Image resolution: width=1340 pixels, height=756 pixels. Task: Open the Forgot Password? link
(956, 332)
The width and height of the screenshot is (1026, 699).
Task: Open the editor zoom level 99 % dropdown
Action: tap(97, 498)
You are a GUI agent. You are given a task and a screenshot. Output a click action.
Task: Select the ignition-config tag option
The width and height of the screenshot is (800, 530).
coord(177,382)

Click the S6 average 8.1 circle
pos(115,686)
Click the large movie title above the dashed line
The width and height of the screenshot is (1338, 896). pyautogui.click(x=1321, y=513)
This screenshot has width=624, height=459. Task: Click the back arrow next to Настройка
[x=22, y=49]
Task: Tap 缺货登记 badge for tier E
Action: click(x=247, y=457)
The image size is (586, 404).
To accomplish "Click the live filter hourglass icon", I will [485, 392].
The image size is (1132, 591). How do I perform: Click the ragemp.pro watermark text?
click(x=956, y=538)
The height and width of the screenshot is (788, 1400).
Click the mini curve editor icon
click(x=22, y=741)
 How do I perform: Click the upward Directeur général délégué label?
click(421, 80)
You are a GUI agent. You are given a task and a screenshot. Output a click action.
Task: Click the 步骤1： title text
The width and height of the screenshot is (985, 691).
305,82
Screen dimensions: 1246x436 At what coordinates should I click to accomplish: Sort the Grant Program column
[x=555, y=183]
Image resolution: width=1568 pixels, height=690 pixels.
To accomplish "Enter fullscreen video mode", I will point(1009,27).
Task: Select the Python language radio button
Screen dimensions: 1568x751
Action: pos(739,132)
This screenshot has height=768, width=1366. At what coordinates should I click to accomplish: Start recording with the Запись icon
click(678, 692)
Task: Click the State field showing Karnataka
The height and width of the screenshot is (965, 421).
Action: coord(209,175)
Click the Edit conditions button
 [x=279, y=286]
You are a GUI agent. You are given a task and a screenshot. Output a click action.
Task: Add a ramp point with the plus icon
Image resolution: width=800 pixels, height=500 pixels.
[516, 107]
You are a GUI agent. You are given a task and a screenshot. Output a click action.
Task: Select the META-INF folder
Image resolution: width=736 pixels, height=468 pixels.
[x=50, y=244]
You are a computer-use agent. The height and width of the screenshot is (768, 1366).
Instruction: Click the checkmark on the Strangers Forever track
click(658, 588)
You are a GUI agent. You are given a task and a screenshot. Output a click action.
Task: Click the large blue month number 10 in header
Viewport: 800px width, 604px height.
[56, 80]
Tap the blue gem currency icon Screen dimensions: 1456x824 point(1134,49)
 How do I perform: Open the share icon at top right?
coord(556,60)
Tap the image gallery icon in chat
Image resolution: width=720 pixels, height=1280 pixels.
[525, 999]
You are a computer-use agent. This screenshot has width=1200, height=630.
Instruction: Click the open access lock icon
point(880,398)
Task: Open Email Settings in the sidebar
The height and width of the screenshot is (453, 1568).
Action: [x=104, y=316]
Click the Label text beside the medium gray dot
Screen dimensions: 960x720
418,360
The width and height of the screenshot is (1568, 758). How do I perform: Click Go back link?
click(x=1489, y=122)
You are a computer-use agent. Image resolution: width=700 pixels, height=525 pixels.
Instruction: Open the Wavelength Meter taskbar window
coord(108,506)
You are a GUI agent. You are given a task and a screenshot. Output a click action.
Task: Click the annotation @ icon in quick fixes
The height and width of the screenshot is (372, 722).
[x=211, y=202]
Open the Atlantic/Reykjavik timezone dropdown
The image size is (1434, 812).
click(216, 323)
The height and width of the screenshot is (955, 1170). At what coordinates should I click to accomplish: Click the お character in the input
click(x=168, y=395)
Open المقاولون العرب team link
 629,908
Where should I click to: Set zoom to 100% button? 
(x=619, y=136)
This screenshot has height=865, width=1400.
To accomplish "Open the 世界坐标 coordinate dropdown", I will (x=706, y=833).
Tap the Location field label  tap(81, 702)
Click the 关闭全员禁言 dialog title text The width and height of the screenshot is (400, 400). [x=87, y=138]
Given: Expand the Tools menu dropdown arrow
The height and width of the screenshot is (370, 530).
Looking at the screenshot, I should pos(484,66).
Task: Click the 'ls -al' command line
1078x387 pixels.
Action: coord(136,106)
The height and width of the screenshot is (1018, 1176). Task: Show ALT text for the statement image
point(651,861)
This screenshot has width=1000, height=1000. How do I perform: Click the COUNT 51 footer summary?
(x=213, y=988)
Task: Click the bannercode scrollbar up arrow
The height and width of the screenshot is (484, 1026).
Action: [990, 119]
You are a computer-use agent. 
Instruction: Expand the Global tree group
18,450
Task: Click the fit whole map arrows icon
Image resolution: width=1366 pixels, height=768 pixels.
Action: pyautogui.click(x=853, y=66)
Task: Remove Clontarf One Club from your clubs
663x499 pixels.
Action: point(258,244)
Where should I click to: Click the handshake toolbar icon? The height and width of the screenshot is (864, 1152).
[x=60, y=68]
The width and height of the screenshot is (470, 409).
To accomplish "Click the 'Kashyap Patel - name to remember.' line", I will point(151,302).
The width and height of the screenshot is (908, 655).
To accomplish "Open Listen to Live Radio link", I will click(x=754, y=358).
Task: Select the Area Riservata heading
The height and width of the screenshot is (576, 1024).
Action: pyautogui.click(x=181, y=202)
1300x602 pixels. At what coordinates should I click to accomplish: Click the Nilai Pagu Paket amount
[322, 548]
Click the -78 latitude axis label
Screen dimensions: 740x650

......

EXERCISE REQUIREMENTS: Retype all of the records above, word for word.

SOLUTION FOR THIS EXERCISE:
Image resolution: width=1340 pixels, height=756 pixels. Task: Open the Forgot Password? link
(956, 332)
The width and height of the screenshot is (1026, 699).
Task: Open the editor zoom level 99 % dropdown
Action: tap(97, 498)
You are a GUI agent. You are given a task and a screenshot. Output a click action.
Task: Select the ignition-config tag option
The width and height of the screenshot is (800, 530).
coord(177,382)

Click the S6 average 8.1 circle
pos(115,686)
Click the large movie title above the dashed line
The width and height of the screenshot is (1338, 896). pyautogui.click(x=1321, y=513)
This screenshot has width=624, height=459. Task: Click the back arrow next to Настройка
[x=22, y=49]
Task: Tap 缺货登记 badge for tier E
Action: click(x=247, y=457)
The image size is (586, 404).
To accomplish "Click the live filter hourglass icon", I will [485, 392].
The image size is (1132, 591). How do I perform: Click the ragemp.pro watermark text?
click(x=956, y=538)
The height and width of the screenshot is (788, 1400).
Click the mini curve editor icon
click(x=22, y=741)
 How do I perform: Click the upward Directeur général délégué label?
click(421, 80)
You are a GUI agent. You are given a task and a screenshot. Output a click action.
Task: Click the 步骤1： title text
The width and height of the screenshot is (985, 691).
305,82
Screen dimensions: 1246x436 At what coordinates should I click to accomplish: Sort the Grant Program column
[x=555, y=183]
Image resolution: width=1568 pixels, height=690 pixels.
To accomplish "Enter fullscreen video mode", I will point(1009,27).
Task: Select the Python language radio button
Screen dimensions: 1568x751
Action: pos(739,132)
This screenshot has height=768, width=1366. At what coordinates should I click to accomplish: Start recording with the Запись icon
click(678, 692)
Task: Click the State field showing Karnataka
The height and width of the screenshot is (965, 421).
Action: coord(209,175)
Click the Edit conditions button
 [x=279, y=286]
You are a GUI agent. You are given a task and a screenshot. Output a click action.
Task: Add a ramp point with the plus icon
Image resolution: width=800 pixels, height=500 pixels.
[516, 107]
You are a GUI agent. You are given a task and a screenshot. Output a click action.
Task: Select the META-INF folder
Image resolution: width=736 pixels, height=468 pixels.
[x=50, y=244]
You are a computer-use agent. The height and width of the screenshot is (768, 1366).
Instruction: Click the checkmark on the Strangers Forever track
click(658, 588)
You are a GUI agent. You are given a task and a screenshot. Output a click action.
Task: Click the large blue month number 10 in header
Viewport: 800px width, 604px height.
[56, 80]
Tap the blue gem currency icon Screen dimensions: 1456x824 point(1134,49)
 How do I perform: Open the share icon at top right?
coord(556,60)
Tap the image gallery icon in chat
Image resolution: width=720 pixels, height=1280 pixels.
[525, 999]
You are a computer-use agent. This screenshot has width=1200, height=630.
Instruction: Click the open access lock icon
point(880,398)
Task: Open Email Settings in the sidebar
The height and width of the screenshot is (453, 1568).
Action: [x=104, y=316]
Click the Label text beside the medium gray dot
Screen dimensions: 960x720
418,360
The width and height of the screenshot is (1568, 758). How do I perform: Click Go back link?
click(x=1489, y=122)
You are a computer-use agent. Image resolution: width=700 pixels, height=525 pixels.
Instruction: Open the Wavelength Meter taskbar window
coord(108,506)
You are a GUI agent. You are given a task and a screenshot. Output a click action.
Task: Click the annotation @ icon in quick fixes
The height and width of the screenshot is (372, 722).
[x=211, y=202]
Open the Atlantic/Reykjavik timezone dropdown
The image size is (1434, 812).
click(216, 323)
The height and width of the screenshot is (955, 1170). At what coordinates should I click to accomplish: Click the お character in the input
click(x=168, y=395)
Open المقاولون العرب team link
 629,908
Where should I click to: Set zoom to 100% button? 
(x=619, y=136)
This screenshot has height=865, width=1400.
To accomplish "Open the 世界坐标 coordinate dropdown", I will (x=706, y=833).
Tap the Location field label  tap(81, 702)
Click the 关闭全员禁言 dialog title text The width and height of the screenshot is (400, 400). [x=87, y=138]
Given: Expand the Tools menu dropdown arrow
The height and width of the screenshot is (370, 530).
Looking at the screenshot, I should pos(484,66).
Task: Click the 'ls -al' command line
1078x387 pixels.
Action: coord(136,106)
The height and width of the screenshot is (1018, 1176). Task: Show ALT text for the statement image
point(651,861)
This screenshot has width=1000, height=1000. How do I perform: Click the COUNT 51 footer summary?
(x=213, y=988)
Task: Click the bannercode scrollbar up arrow
The height and width of the screenshot is (484, 1026).
Action: [990, 119]
You are a computer-use agent. 
Instruction: Expand the Global tree group
18,450
Task: Click the fit whole map arrows icon
Image resolution: width=1366 pixels, height=768 pixels.
Action: pyautogui.click(x=853, y=66)
Task: Remove Clontarf One Club from your clubs
663x499 pixels.
Action: point(258,244)
Where should I click to: Click the handshake toolbar icon? The height and width of the screenshot is (864, 1152).
[x=60, y=68]
The width and height of the screenshot is (470, 409).
To accomplish "Click the 'Kashyap Patel - name to remember.' line", I will point(151,302).
The width and height of the screenshot is (908, 655).
To accomplish "Open Listen to Live Radio link", I will click(x=754, y=358).
Task: Select the Area Riservata heading
The height and width of the screenshot is (576, 1024).
Action: pyautogui.click(x=181, y=202)
1300x602 pixels. At what coordinates should I click to accomplish: Click the Nilai Pagu Paket amount
[322, 548]
Click the -78 latitude axis label
Screen dimensions: 740x650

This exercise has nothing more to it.